→ **Records supplied**:
= = = = =
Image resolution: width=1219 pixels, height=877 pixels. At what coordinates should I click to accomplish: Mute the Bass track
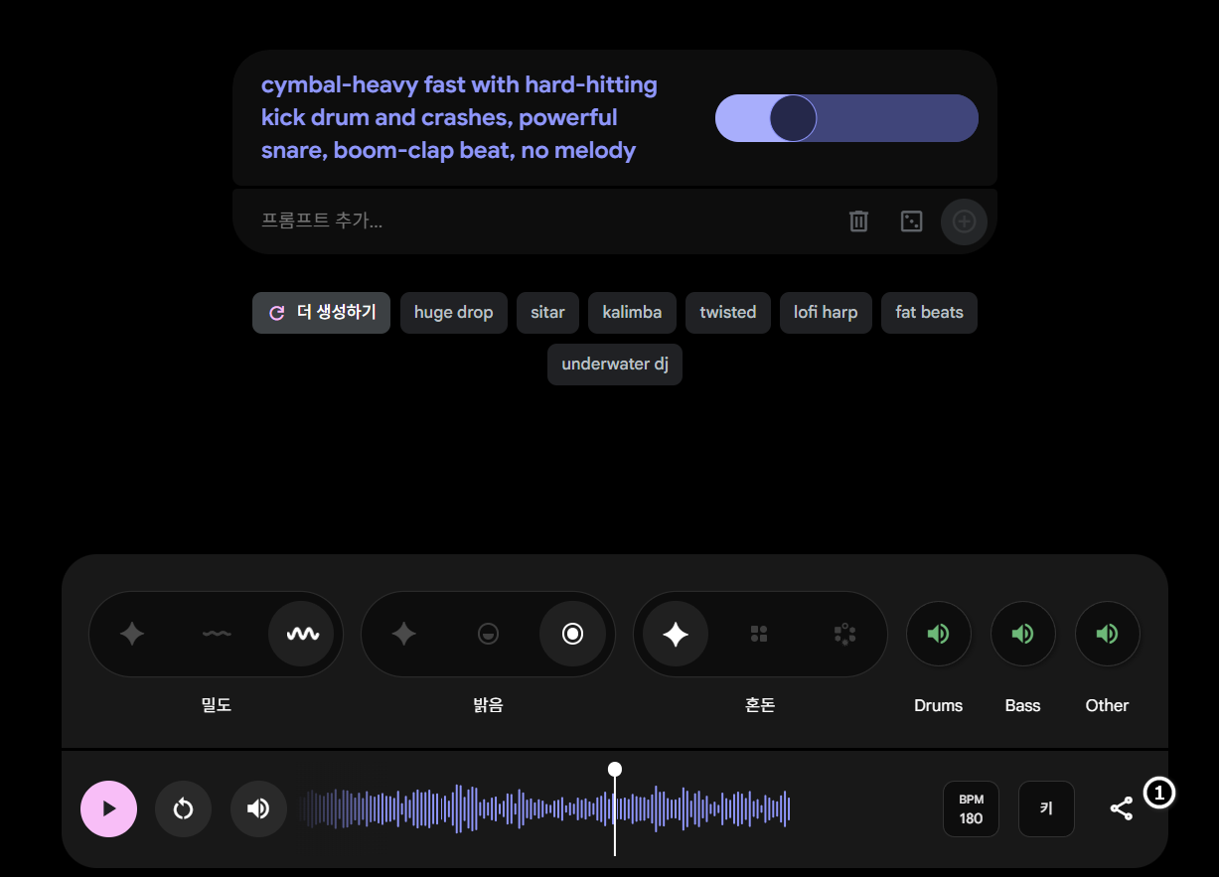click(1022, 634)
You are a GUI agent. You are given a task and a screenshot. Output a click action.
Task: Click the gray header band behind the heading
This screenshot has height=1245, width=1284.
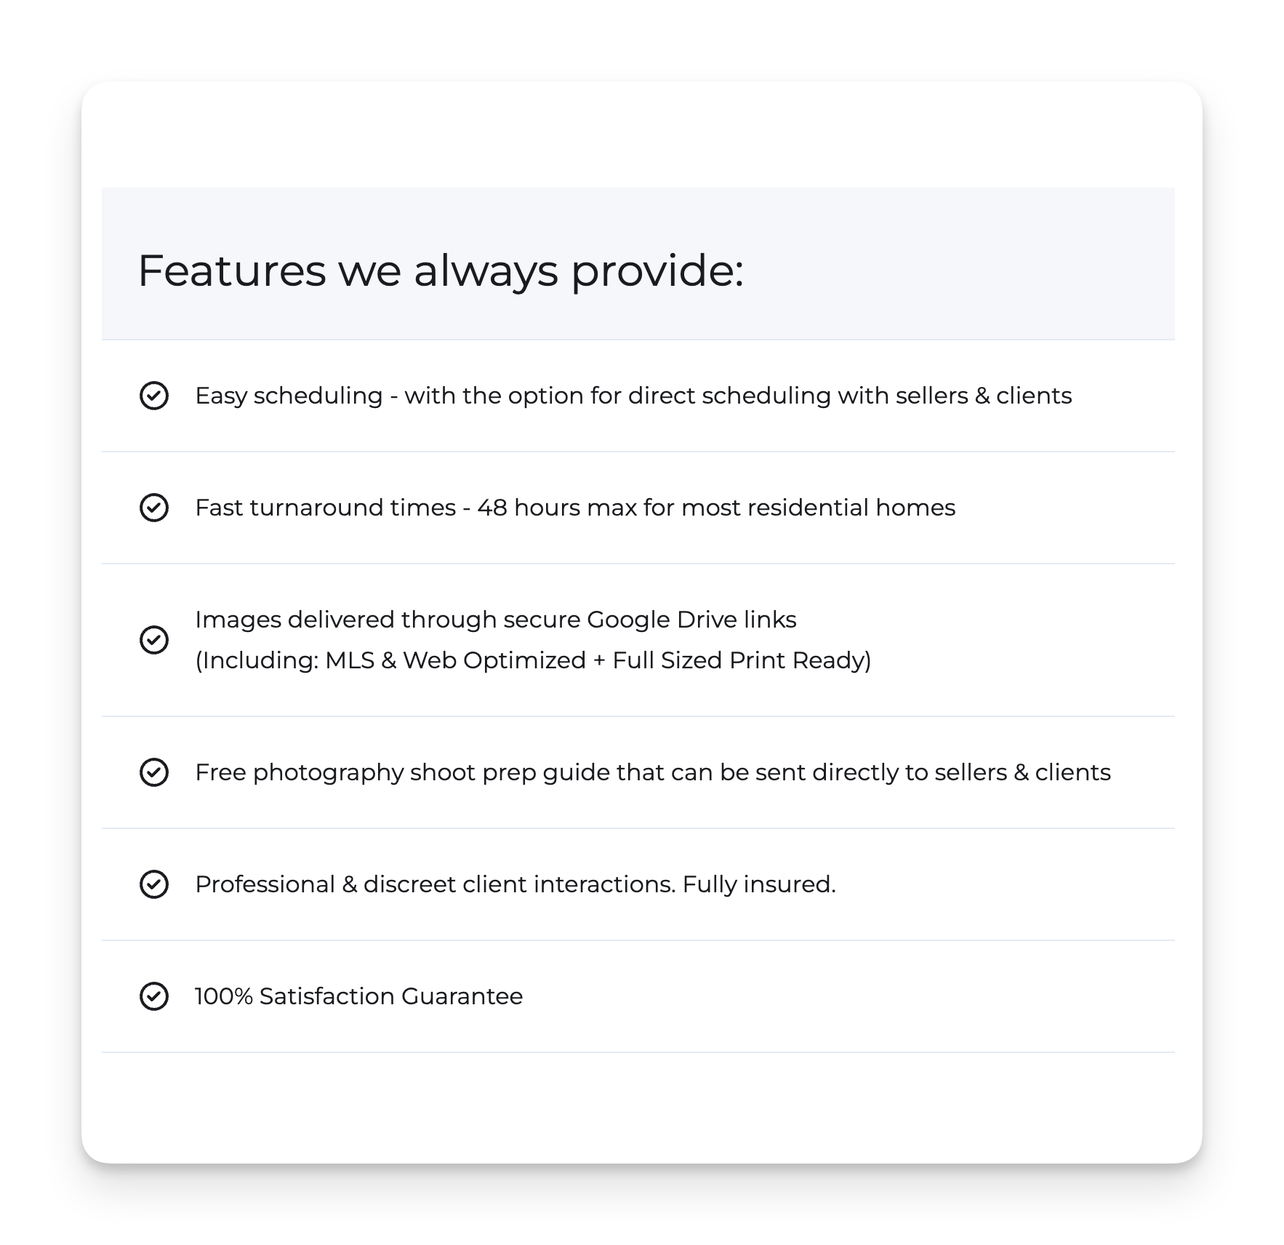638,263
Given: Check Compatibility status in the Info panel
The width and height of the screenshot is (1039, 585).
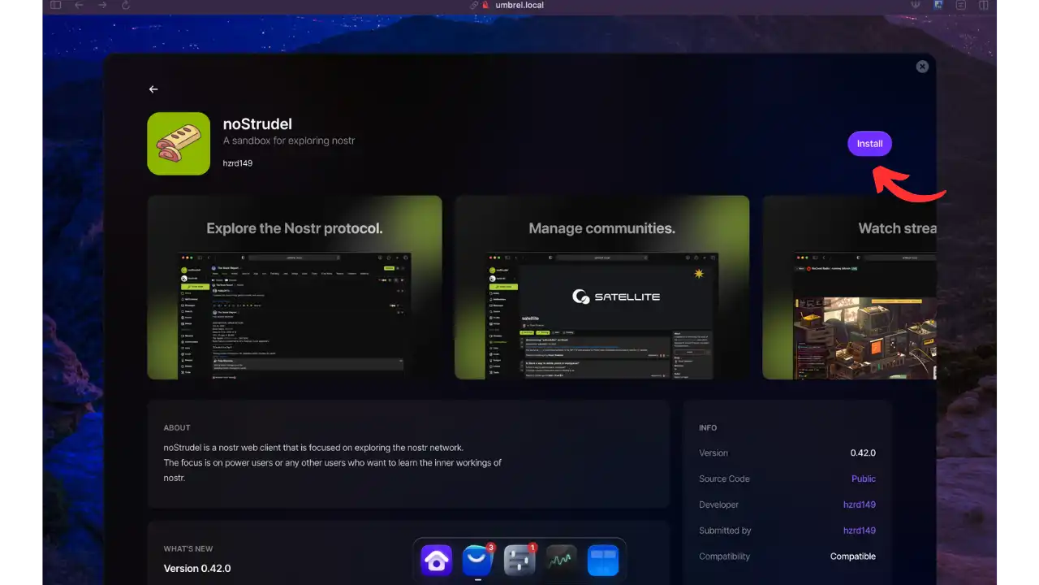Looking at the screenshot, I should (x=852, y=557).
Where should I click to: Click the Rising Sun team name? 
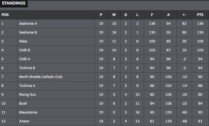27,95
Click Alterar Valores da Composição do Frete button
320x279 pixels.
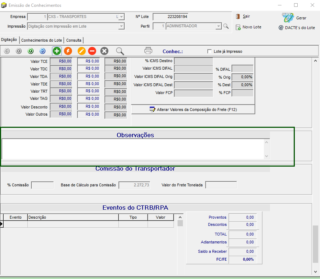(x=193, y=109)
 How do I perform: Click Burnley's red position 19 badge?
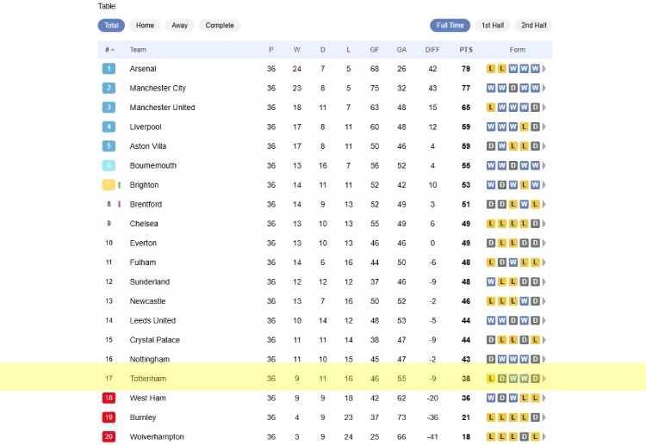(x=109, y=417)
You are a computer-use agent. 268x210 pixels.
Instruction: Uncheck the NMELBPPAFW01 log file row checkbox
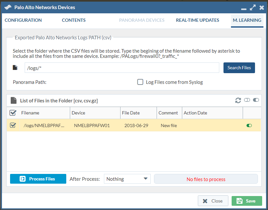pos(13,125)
= = = = =
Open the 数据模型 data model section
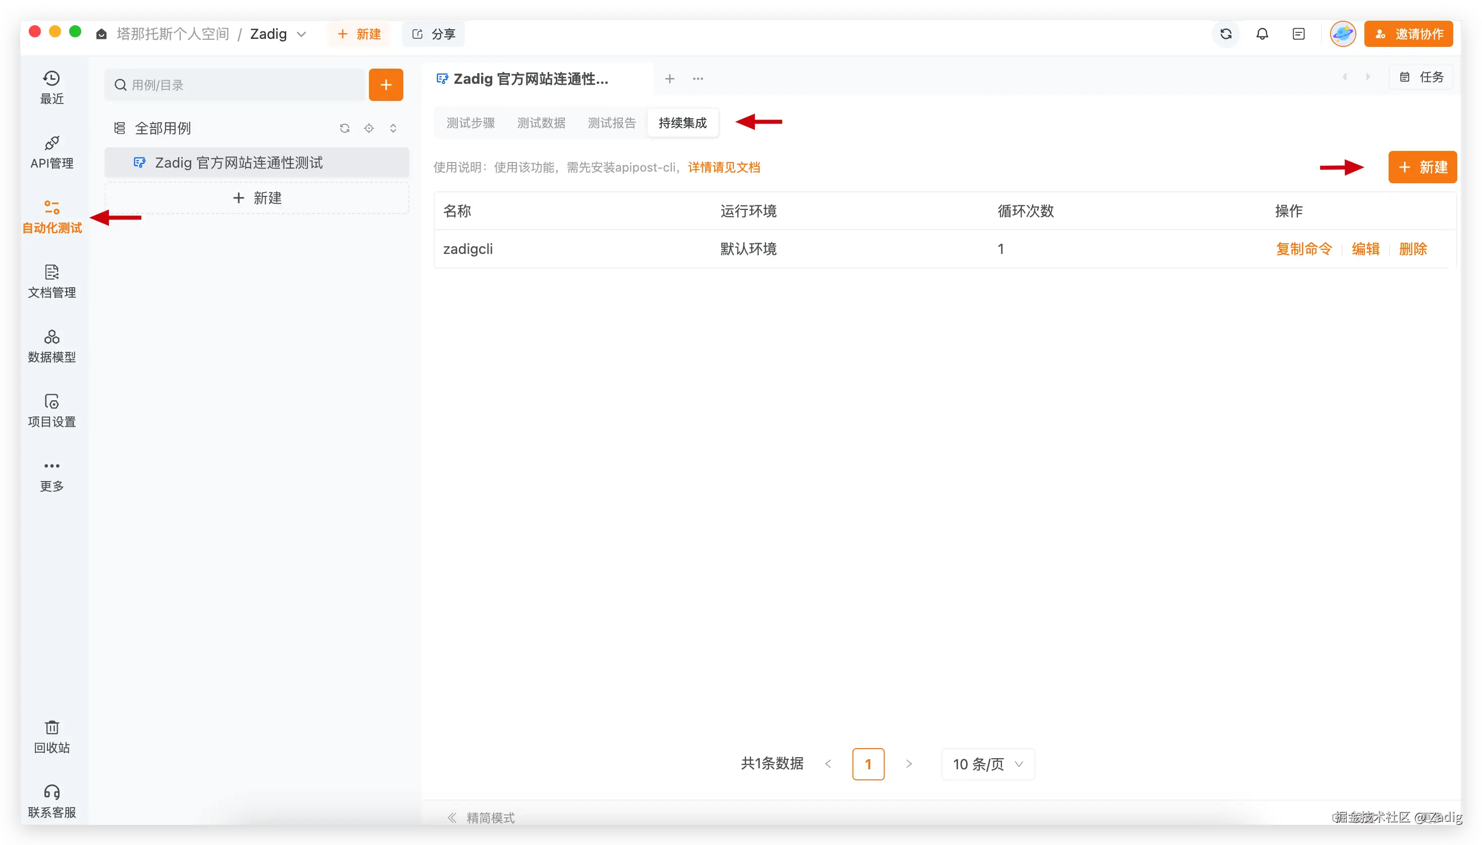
= = = = =
→ **Instruction**: Retype the listing above, everything from the line containing "Where should I" down to the line containing "pos(13,125)", with both of those lines included. Leave the pictures out of your copy.

→ **Output for this exercise**:
Where should I click to: Click the Rising Sun team name? 
27,95
Click Alterar Valores da Composição do Frete button
320x279 pixels.
(x=193, y=109)
 How do I perform: Click Burnley's red position 19 badge?
(x=109, y=417)
You are a computer-use agent. 268x210 pixels.
Instruction: Uncheck the NMELBPPAFW01 log file row checkbox
pos(13,125)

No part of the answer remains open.